Cheaper then concentrated solar thermal power
Concentrated PVs are cheaper than solar thermal power projects costing just $3.80 per watt without any storage. Add another $0.50 per watt for battery storage and you spend only a little over four dollars. Per watt, a PV plant offering six hours storage costs just about $6.80. Compare that to solar thermal plants that cost $7.75 per watt for six hours of storage and you can see the difference especially when constructing them on a large scale.
Less and dual use of land
PVs don’t take up much land space as they’re mounted on tracking systems. It is also possible to grow crops under the panels so you can make use of the land for a dual purpose.
Minimal water use
While solar thermal plants require vast quantities of water, PV plants need just a small amount of this very limited natural resource.
1. SolFocus in Spain
Supplier of concentrated PVs, SolFocus, has signed a deal to provide and install 10MW worth of PV panels in Spain which will provide clean power to about 40,000 homes. SolFocus has already made a name for itself in the PV segment by developing panels that use just 1/1000 of the necessary material needed to make concentrated photovoltaic panels.
2. Cool Earth Solar inflatable solar balloon in California
Cool Earth Solar, a California company, is working towards developing inflatable solar balloons which will reflect sunlight on solar cells. The balloons will be suspended on wire and metal structures and they will be made using relatively cheap materials to cut costs. Don’t correlate the cheap cost for shoddy balloons, they will be able to withstand wind speeds of around 100 miles per hour.

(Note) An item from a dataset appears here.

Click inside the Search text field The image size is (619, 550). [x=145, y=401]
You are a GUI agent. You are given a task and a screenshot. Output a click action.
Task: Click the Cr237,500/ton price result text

3. Fairman and Zenith Solar: Z20 technology in Israel
Installed in areas of Israel, concentrated PV systems developed by David Fairman and his company, Zenith Solar, harvest more energy than other PV cells, with each being able to generate 2kW of power and 5kW of heat. Combined, they’re being used to feed Israel’s national power grid. Zenith Solar’s Z20 technology uses concentrated reflective mirrors crafted out of silicon that focuses sunlight on reflector dishes. The concentrated PV system, which heats up, needs to be cooled with water which is then transferred to a heat exchanger and utilized on site. This means that other than providing green electricity to residents, the system also produces hot water that feeds 220 people.
c) The low downs
Like concentrated solar thermal power, concentrated photovoltaics have a few drawbacks that need to be addressed if we plan to make use of it on a large scale. They’re more complicated to make as they use computer controls and tracking motors. It’s also not feasible to use them on rooftops so sufficient land is required. It is suggested that heat absorbed by the rear of these panels be used to operate a vapor absorption AC system or to pre-heat water which can then be used by consumers.
CSPs and CPVs offer us a clean alternative to conventional power and the goal now is to make them affordable enough so that they can be used to electrify millions of homes. However, the speedy progress in technology, particularly in the green energy sector, may soon see CSPs and CPVs substituting conventional fossil fuel-based power.